◆ **MATERIAL TO PROCESS**:
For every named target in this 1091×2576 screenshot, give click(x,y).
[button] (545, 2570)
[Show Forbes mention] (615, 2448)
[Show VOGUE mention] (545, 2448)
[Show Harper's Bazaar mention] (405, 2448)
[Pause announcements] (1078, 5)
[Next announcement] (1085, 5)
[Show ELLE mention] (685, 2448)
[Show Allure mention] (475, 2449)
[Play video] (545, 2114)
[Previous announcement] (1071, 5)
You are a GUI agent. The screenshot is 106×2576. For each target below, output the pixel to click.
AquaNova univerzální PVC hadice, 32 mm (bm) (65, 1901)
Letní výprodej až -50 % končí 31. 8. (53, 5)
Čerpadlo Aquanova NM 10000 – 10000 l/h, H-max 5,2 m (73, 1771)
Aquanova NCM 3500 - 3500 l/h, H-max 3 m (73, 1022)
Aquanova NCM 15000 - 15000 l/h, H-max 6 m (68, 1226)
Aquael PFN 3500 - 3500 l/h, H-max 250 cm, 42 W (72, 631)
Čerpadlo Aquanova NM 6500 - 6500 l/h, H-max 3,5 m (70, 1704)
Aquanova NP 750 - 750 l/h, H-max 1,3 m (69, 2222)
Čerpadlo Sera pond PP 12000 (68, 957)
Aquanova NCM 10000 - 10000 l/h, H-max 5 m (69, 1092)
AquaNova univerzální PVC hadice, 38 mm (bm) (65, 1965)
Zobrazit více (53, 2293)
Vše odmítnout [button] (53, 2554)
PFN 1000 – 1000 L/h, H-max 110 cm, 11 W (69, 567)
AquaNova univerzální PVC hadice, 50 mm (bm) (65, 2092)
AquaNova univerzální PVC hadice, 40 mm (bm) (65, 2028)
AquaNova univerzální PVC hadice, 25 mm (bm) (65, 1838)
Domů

◆ **GOAL OF THE EXERCISE**: Your task is to transcribe, with no changes, only the lines of the listing above that lie between the line holding "AquaNova univerzální PVC hadice, 32" and the line holding "Aquanova NCM 10000", inclusive.

◆ **EXERCISE ANSWER**:
AquaNova univerzální PVC hadice, 32 mm (bm) (65, 1901)
Letní výprodej až -50 % končí 31. 8. (53, 5)
Čerpadlo Aquanova NM 10000 – 10000 l/h, H-max 5,2 m (73, 1771)
Aquanova NCM 3500 - 3500 l/h, H-max 3 m (73, 1022)
Aquanova NCM 15000 - 15000 l/h, H-max 6 m (68, 1226)
Aquael PFN 3500 - 3500 l/h, H-max 250 cm, 42 W (72, 631)
Čerpadlo Aquanova NM 6500 - 6500 l/h, H-max 3,5 m (70, 1704)
Aquanova NP 750 - 750 l/h, H-max 1,3 m (69, 2222)
Čerpadlo Sera pond PP 12000 (68, 957)
Aquanova NCM 10000 - 10000 l/h, H-max 5 m (69, 1092)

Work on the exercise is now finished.